(a) To find the quotient and remainder when \(8x^3 + 4x^2 + 2x + 7\) is divided by \(4x^2 + 1\), perform polynomial division:

1. Divide the leading term \(8x^3\) by \(4x^2\) to get \(2x\).

2. Multiply \(2x\) by \(4x^2 + 1\) to get \(8x^3 + 2x\).

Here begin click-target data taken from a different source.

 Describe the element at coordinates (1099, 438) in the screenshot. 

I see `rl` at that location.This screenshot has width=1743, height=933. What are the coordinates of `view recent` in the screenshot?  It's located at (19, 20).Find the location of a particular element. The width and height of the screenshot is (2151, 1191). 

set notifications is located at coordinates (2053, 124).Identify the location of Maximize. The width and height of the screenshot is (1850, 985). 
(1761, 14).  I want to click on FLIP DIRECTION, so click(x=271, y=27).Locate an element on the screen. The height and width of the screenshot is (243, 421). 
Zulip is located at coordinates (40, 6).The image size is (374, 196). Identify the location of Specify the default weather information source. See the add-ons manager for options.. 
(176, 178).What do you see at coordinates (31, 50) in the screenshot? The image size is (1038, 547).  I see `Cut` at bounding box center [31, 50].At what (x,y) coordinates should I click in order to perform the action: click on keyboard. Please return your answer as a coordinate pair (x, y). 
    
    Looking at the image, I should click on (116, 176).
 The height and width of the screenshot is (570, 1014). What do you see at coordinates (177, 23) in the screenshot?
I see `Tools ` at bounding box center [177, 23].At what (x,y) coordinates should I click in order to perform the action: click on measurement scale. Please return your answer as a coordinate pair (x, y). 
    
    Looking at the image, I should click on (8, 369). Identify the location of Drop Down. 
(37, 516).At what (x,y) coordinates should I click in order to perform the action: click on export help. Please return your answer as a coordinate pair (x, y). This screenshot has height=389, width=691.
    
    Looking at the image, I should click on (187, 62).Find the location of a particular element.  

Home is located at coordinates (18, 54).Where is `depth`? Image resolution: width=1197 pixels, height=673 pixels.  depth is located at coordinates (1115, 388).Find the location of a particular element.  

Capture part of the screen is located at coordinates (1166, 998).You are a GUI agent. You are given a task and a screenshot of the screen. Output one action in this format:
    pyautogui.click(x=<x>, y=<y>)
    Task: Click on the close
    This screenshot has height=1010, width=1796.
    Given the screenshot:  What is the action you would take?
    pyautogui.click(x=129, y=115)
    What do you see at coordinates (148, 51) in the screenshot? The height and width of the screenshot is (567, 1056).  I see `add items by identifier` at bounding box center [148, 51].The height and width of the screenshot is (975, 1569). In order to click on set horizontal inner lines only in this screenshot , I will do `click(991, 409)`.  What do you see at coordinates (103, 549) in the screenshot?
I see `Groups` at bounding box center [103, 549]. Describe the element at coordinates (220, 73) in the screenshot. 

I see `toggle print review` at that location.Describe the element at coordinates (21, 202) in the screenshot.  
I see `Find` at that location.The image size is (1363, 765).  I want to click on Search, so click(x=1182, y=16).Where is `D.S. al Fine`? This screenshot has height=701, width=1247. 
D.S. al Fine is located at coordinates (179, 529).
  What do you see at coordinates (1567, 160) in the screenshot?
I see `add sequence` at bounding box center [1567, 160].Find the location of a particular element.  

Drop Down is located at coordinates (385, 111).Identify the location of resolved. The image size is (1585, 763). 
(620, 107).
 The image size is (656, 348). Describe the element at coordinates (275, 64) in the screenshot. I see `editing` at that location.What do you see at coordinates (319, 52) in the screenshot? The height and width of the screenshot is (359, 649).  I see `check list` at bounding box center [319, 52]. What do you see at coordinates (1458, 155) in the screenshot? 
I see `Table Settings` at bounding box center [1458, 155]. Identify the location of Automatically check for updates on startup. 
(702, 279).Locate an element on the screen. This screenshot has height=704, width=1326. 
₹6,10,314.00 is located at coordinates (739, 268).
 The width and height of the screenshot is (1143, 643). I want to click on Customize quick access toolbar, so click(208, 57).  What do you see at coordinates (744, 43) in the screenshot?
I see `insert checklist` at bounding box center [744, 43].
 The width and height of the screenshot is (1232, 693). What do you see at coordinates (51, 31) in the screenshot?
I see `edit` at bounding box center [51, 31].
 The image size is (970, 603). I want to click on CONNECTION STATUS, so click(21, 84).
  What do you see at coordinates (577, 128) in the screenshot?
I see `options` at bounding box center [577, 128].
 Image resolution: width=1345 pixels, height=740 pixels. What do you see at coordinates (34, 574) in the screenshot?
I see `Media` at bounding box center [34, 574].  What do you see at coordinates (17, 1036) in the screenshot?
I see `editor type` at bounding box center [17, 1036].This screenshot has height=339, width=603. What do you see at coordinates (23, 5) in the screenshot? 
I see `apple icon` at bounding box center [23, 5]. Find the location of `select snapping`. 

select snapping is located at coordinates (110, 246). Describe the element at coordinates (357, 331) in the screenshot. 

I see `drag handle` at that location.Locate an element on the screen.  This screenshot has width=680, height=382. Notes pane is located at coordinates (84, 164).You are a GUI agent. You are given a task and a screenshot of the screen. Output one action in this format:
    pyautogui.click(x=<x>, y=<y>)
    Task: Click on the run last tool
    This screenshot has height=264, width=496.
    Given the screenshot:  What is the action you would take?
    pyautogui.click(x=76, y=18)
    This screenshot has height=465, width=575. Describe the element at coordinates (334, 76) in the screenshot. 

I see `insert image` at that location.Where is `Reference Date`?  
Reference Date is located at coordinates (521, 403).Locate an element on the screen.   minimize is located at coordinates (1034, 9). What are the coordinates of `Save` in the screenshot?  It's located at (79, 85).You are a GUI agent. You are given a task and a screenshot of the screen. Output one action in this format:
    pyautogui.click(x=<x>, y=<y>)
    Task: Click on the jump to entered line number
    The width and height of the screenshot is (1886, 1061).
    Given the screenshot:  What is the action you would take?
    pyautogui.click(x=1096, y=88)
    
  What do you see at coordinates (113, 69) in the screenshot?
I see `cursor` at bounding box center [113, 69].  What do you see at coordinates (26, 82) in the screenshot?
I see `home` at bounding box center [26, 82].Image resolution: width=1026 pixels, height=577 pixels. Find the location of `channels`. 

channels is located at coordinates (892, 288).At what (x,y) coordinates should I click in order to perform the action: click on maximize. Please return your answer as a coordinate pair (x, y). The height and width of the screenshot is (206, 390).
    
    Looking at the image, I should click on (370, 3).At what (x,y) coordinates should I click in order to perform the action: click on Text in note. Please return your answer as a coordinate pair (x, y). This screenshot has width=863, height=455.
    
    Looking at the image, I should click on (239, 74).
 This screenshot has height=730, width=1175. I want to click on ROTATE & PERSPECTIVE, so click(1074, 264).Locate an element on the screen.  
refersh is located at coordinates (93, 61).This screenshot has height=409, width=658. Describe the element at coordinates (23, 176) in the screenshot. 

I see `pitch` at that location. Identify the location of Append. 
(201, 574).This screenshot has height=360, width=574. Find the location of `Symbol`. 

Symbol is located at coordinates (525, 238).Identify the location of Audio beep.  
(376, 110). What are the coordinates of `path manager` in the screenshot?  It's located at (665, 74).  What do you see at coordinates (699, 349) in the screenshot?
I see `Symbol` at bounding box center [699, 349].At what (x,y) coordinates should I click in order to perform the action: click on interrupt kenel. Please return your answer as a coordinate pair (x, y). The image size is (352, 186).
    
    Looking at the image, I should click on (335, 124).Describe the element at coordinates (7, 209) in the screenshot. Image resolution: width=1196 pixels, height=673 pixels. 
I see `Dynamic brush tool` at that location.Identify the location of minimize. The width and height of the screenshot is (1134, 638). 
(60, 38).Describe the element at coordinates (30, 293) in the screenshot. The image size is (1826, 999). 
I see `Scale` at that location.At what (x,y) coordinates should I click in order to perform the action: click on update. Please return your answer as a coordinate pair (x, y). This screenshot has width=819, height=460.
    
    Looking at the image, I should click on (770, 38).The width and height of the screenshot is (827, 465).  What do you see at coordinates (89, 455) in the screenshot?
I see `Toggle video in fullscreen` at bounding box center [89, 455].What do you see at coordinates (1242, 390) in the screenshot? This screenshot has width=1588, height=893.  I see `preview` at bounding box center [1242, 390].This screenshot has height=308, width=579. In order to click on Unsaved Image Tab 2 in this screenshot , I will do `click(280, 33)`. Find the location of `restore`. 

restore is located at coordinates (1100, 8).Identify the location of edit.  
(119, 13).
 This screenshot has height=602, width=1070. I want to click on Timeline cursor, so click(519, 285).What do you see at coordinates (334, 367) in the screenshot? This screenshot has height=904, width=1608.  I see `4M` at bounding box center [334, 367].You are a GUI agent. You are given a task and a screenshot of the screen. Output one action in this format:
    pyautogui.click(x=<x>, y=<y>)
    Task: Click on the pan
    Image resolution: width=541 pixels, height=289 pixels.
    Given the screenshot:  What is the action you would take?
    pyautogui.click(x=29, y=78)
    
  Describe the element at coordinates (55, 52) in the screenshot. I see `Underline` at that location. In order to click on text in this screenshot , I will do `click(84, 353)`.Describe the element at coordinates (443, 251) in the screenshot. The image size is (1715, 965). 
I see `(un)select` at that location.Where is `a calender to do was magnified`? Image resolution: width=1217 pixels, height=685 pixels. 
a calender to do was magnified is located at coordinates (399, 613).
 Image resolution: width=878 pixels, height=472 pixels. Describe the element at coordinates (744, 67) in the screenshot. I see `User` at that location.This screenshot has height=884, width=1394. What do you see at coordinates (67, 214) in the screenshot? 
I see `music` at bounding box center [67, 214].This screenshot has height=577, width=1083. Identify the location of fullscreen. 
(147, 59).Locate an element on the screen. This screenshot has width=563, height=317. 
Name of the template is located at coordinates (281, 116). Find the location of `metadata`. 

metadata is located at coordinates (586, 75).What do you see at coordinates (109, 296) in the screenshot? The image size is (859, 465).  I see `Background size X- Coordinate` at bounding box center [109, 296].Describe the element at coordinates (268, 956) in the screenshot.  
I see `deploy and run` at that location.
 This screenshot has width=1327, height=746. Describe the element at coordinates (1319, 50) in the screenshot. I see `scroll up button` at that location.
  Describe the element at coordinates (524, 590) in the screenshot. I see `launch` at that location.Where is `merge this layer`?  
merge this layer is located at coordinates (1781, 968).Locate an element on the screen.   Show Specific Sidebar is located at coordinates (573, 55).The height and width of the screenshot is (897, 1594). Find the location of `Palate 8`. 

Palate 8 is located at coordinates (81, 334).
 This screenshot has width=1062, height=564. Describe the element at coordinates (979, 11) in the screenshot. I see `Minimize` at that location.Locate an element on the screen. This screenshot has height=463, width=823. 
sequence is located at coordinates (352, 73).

3. Subtract \(8x^3 + 2x\) from \(8x^3 + 4x^2 + 2x + 7\) to get \(4x^2 + 7\).

4. Divide \(4x^2\) by \(4x^2\) to get \(1\).

5. Multiply \(1\) by \(4x^2 + 1\) to get \(4x^2 + 1\).

6. Subtract \(4x^2 + 1\) from \(4x^2 + 7\) to get \(6\).

The quotient is \(2x + 1\) and the remainder is \(6\).

(b) The integral becomes:

\(\int_0^{\frac{1}{2}} \left(2x + 1 + \frac{6}{4x^2 + 1}\right) \, dx\)

Split the integral:

\(\int_0^{\frac{1}{2}} (2x + 1) \, dx + \int_0^{\frac{1}{2}} \frac{6}{4x^2 + 1} \, dx\)

1. \(\int_0^{\frac{1}{2}} (2x + 1) \, dx = \left[x^2 + x\right]_0^{\frac{1}{2}} = \frac{1}{4} + \frac{1}{2} = \frac{3}{4}\)

2. \(\int_0^{\frac{1}{2}} \frac{6}{4x^2 + 1} \, dx = 3 \arctan(2x)\) evaluated from 0 to \(\frac{1}{2}\).

\(= 3 \left(\arctan(1) - \arctan(0)\right) = 3 \left(\frac{\pi}{4}\right) = \frac{3\pi}{4}\)

Combine results: \(\frac{3}{4} + \frac{3\pi}{4} = \frac{3}{4}(1 + \pi)\).